Ci dicemmo allora che senza Beppe eravamo più poveri, più soli.

E quanto non furono di circostanza quelle parole, accompagnate da lacrime sincere, siamo qui ora dolorosamente a verificarlo.

C'è chi con Beppe ha perduto un amico, chi il camerata sempre disponibile; tutti abbiamo perso una sicura guida spirituale capace di trarci d'impaccio di fronte ad assillanti interrogativi che non erano mai soltanto «politici».

Del resto Niccolai del politico in senso stretto non aveva niente.

Non quell'aria falsamente apprensiva, non quell'eloquio fumoso ed untuoso, non quei modi di circostanza bassamente ipocriti: fin nella figura Beppe respingeva il clichè proprio a tanti professionisti della politica che per ovvie ragioni era costretto a frequentare.

Tuttavia, della politica come strumento di realizzazione dell'uomo in un progetto collettivo, Niccolai avvertiva tutta l'importanza e ad essa, con l'umiltà del suo carattere orgoglioso e schivo, era capace di dedicarsi con un'assiduità che avrebbe consumato fibre più forti.

Il «bene comune», quale fine della sua concezione della politica, l'aveva a cuore più della stessa vita, tanto che, quando questa gli si rivelò in pericolo, respinse cortesemente ma fermamente i consigli dei familiari e degli amici per stare quanto più vicino era possibile al Movimento cui riteneva, in una difficile congiuntura, di dedicare tutte le sue energie.

E che militante, e della razza migliore, Beppe sia stato è fuor di dubbio.

Pagando talvolta più del dovuto per la sua coerenza, in nessun momento della sua vicenda politica ha abdicato ai propri intimi convincimenti: sono storia recente le clamorose rotture personali all'interno del Partito, le dispute aspre con chi pure aveva condiviso, per quattro decenni, fortune e disgrazie, ed infine, il riannodarsi di fili spezzatisi nel corso della vita, sempre con generosità, con altruismo, con grande eleganza.

Coscienza critica del MSI venne, un po' approssimativamente, definito.

Ma Beppe era qualcosa di più.

Costruiva con la sua amarezza, allevava anime -se non suona troppo retorico-, induceva ad avere fiducia quando c'era soltanto da spegnere la luce e sprangare la porta.

Lo ricordo in mille modi; ma l'immagine di Beppe che mi viene sempre per prima in mente è il suo pensoso interrogarsi sulle possibilità di questo nostro Paese di ritrovarsi unito per creare un'altra volta storia.

Dopo il fascismo e l'antifascismo, per Niccolai restava l'Italia, una comunità di destino che i più giovani decifravano con incertezza, che tanti degli anziani non erano più abituati ad individuare tra le brume delle persecuzioni e delle disfatte personali, ma che lui riusciva sempre con certezza ad indicare.

Ricordo in proposito i suoi discorsi, le sue private confessioni, le sue lettere.
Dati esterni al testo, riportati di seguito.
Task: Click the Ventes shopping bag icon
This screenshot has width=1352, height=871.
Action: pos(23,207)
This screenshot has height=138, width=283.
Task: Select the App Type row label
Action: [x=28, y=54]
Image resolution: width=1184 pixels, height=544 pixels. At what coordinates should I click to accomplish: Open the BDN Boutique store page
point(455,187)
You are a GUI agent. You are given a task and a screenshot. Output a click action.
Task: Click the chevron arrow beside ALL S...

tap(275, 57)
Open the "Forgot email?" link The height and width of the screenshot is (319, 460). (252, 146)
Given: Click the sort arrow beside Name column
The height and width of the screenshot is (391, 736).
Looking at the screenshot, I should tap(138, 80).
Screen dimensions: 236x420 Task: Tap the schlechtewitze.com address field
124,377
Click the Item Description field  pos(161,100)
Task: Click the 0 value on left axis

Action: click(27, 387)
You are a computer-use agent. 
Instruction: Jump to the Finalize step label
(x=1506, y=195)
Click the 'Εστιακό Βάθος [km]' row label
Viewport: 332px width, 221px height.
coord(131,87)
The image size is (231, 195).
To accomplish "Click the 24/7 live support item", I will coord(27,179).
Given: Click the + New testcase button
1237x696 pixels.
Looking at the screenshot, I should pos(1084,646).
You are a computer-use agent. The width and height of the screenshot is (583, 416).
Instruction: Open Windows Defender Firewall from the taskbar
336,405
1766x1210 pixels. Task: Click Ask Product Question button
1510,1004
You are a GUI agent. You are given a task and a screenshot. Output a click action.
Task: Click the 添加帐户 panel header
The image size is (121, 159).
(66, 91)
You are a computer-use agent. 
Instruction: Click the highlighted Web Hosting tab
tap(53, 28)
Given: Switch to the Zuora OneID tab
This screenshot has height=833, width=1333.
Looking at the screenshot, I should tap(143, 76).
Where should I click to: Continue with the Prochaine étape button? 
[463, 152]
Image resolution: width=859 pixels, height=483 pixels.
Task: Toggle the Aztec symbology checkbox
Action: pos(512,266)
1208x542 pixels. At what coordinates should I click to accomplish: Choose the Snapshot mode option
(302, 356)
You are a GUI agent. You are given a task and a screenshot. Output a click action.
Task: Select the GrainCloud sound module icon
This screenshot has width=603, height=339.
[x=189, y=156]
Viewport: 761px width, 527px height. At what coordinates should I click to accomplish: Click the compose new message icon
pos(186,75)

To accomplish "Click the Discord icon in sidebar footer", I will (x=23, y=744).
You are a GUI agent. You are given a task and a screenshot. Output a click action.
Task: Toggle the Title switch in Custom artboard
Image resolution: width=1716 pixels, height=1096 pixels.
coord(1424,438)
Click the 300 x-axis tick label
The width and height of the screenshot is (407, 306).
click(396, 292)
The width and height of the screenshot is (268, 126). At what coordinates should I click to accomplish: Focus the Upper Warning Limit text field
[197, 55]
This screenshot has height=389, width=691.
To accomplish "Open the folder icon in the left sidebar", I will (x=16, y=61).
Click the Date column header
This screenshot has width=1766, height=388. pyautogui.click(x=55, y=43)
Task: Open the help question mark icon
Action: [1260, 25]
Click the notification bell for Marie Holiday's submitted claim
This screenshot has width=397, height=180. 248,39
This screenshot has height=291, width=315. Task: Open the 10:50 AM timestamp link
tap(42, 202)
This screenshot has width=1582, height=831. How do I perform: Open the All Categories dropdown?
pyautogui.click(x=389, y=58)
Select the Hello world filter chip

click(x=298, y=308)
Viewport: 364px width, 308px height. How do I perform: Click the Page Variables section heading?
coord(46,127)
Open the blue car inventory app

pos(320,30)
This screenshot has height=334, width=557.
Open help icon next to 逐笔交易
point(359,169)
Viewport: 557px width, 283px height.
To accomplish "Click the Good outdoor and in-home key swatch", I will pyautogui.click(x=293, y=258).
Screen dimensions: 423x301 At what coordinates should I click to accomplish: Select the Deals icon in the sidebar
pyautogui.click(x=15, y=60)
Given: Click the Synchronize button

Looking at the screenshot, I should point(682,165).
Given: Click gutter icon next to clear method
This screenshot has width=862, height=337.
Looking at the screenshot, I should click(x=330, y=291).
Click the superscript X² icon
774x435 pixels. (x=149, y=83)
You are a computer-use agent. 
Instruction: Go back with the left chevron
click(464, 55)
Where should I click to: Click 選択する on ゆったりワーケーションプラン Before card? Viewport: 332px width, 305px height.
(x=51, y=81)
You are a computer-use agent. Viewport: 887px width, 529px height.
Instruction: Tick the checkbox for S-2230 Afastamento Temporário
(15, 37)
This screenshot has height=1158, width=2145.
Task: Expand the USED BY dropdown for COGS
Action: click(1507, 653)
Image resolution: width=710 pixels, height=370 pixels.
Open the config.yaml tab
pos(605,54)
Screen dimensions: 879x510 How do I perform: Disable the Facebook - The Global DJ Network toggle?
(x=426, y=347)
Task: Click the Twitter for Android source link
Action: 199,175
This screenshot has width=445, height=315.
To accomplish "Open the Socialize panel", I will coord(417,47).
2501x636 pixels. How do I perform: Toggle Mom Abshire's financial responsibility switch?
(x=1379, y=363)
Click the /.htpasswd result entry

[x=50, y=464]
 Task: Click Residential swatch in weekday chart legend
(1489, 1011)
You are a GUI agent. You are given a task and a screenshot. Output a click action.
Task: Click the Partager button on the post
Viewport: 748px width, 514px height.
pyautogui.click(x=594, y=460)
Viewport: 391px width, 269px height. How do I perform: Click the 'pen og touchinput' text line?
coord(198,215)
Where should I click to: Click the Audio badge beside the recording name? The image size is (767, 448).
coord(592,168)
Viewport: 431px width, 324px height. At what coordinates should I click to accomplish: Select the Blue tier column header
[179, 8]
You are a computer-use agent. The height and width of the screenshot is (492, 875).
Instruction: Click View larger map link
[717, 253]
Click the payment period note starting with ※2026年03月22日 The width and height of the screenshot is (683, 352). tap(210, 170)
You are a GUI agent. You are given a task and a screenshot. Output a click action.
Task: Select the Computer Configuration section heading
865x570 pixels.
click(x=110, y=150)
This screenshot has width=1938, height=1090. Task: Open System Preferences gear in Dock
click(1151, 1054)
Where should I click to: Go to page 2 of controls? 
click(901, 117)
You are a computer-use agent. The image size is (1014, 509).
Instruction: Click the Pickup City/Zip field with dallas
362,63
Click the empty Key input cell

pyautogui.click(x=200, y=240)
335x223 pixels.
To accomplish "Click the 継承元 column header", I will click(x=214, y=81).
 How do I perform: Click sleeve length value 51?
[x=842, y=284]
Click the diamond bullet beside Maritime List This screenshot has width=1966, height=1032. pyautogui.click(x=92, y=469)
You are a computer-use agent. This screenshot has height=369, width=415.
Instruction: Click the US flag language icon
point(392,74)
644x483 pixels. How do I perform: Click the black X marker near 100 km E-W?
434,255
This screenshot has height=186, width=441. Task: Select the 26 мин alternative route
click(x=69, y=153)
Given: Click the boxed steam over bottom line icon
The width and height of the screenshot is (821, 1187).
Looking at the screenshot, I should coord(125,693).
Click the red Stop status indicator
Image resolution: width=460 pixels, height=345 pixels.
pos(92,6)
E non c'era volta in cui la sua naturale malinconia non si stemprava in parole di speranza. Dio solo sa quanti di noi in certi momenti ne hanno avuto bisogno.

Dire che con Beppe Niccolai un anno fa se ne è andata una parte di noi, forse è scontato.

Mi auguro, però, che ricordarlo non sia per la nostra Comunità un vacuo esercizio ritualistico.

Cerchiamo di viverlo Niccolai, per ciò che ci ha insegnato ad amare nel momento in cui nessuno di noi sembra più coltivare illusioni.